Ширах начал с того, что призвал Геринга поговорить с Гитлером наедине, хотя оба знали, что это ни к чему не приведет. Затем гауляйтер перешел к делу: «Я и мой гитлерюгенд с вами, люфтваффе сильно, и есть множество людей, которые готовы действовать. <…> Это должно стать нашим общим делом. <…> От вас, как от рейхсмаршала, именно этого и ждут». Геринг знал, о чем просил Ширах, но не мог этого сделать. Возможно, когда-нибудь в другой раз, но не сразу после Сталинграда и невыполненного обещания забрасывать с воздуха припасы для немецкой армии, оказавшейся в ловушке внутри города. «Поговорить с Гитлером наедине!» – повторил Геринг. Ничего себе идея. «За последнее время я ни разу не видел его в одиночестве! Борман [Мартин Борман, сменивший Геринга в роли второго человека после Гитлера] всегда с ним. Если бы я мог, ей-богу, я давно пошел бы к Черчиллю, – продолжал рейхсмаршал. – Ты думаешь, мне нравится заниматься этим проклятым делом?» В этот момент Эмми Геринг поднесла руку ко рту мужа и сказала: «Давай больше не говорить об этом, все будет хорошо».
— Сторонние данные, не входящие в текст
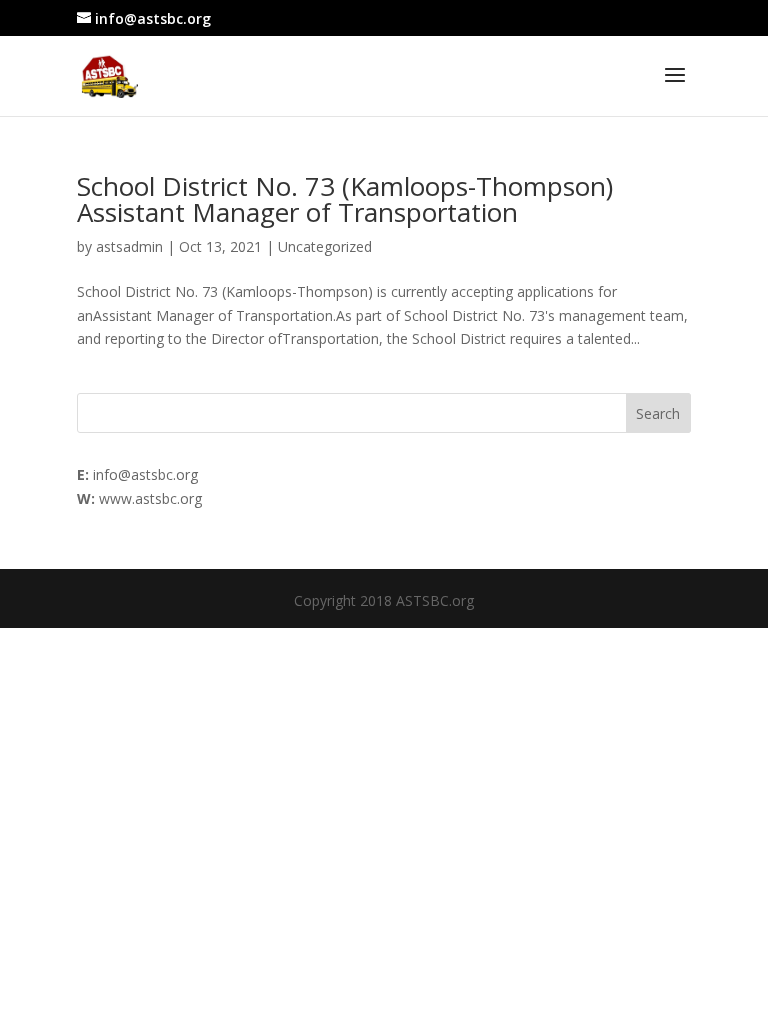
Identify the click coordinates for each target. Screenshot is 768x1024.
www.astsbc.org (150, 498)
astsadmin (129, 246)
Зимой 1939/40 года у молодого чеченского мусульманина Хасана Исраилова
[249] случилось прозрение. В иерархии советского государства мусульмане, такие как он сам и его брат Хусейн
[250], считались гражданами третьего сорта. Не видя другого выхода, братья стоически приняли свою судьбу. Возможно, Аллах вознаградит их в загробной жизни за страдания. В конце 1939 года Финляндия, чья территория немногим больше Чечни, в течение нескольких месяцев на равных боролась с вторгшейся советской армией. Если Финляндия могла дать отпор сталинским танкам и самолетам, почему не могла Чечня? В течение следующего года Хасан и Хусейн завербовали молодых чеченцев-единомышленников и построили военную базу на гористом юго-востоке страны. Неудачная попытка НКВД уничтожить маленькую армию Исраиловых еще больше повысила престиж братьев, а поддержка немецкой армии, прибывшей в 1941 году, укрепила убежденность Хасана в том, что советское государство борется за выживание и пришло время вырваться на свободу и создать независимую Чечню. Была сформирована пятитысячная армия
[251], и новое государство получило название Временное народно-революционное правительство Чечено-Ингушетии (Ингушетия была соседним мусульманским анклавом).